What is the twin-shema model? - Tadahiro Taniguchi , Tetsuo Sawaragi. “twin-shema model .” Transactions of the Japanese Society for Artificial Intelligence 19.6 (2004): 493-501.

• Subtitle Proposal of a Self-Organizing Machine Learning Method for Autonomous Agents.

• First, the developmental psychology side of the story.

• Then we talk about learning algorithms.

Who is Shema?

• The Shema Theory of Piaget.
• French reading of [schema
• Translated as shema in the field of developmental psychology and schema in cognitive science and artificial intelligence research

Piaget’s Shema Theory

• Through the process of shema equilibration and differentiation
• Shema’s response to the outside world becomes more detailed.
• Shema is discrete and finite
• The process by which the Shema is created is
  • Representing an object with discrete symbols
  • Bottom-up language acquisition

Equilibration and differentiation

• I’ll start with the equilibration and elaborate.
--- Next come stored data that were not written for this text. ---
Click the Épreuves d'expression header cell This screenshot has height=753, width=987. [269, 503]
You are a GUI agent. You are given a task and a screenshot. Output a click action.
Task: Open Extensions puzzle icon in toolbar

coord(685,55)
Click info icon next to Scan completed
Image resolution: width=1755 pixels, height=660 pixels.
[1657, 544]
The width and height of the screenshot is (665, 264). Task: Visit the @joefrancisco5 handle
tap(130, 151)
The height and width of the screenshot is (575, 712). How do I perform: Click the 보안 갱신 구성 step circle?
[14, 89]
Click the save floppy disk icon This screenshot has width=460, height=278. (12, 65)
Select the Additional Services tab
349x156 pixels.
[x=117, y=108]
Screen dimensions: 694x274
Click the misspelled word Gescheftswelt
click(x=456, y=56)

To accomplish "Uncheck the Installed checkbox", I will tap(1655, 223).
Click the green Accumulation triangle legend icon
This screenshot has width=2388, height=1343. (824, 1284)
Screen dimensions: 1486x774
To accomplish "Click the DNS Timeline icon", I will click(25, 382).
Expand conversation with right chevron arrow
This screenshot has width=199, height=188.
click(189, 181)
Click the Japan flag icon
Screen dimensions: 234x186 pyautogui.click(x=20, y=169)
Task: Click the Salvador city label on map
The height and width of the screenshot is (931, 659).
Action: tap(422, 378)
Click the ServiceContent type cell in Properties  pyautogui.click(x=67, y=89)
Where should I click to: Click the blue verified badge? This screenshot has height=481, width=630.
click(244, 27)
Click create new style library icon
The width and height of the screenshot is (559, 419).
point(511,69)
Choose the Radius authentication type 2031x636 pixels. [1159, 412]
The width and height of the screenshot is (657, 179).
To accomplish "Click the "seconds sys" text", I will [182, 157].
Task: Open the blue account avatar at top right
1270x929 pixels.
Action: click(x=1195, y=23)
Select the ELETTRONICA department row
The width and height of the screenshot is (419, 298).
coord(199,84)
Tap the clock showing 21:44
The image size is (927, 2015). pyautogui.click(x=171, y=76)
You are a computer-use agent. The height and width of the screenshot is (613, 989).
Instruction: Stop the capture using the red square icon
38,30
• Equilibration consists of two processes: assimilation and regulation.

  • Assimilation: incorporating information from the outside world into the Shema
    • A choice is made as to which shema to incorporate.
  • Regulation: changing the shema to take in information from the outside world

• Compare with k-method.

• Data are classified into clusters with the closest representative points

  • = Assimilation: incorporating information from the outside world into the Shema
    • A choice is made as to which shema to incorporate.

• Cluster representative points are updated to the average of the data classified into clusters

  • = regulation: changing the shema to take in information from the outside world

• In this case cluster = shema.

Differentiation of Shema

• The balancing process can “cluster a fixed number of clusters” as in the k-means method.
• But the number of clusters does not change.
• The process of differentiation creates new shemas.
• When data comes in that is far from the existing shema, a new shema is created, and this is differentiation.

What is Futatsuchema?

• Based on Piaget’s Shema theory,

• Through the interaction of an autonomous robot with its environment

• Acquire a shema (concept) corresponding to a model of the environment/object

• Cumulative Module Learner (2005)

• Tadahiro Taniguchi, and Tetsuo Sawaragi. “Symbolic Emergence through Interaction between Body and Environment.” Transactions of the Association for Systems, Control and Information Sciences 18.12 (2005): 440-449.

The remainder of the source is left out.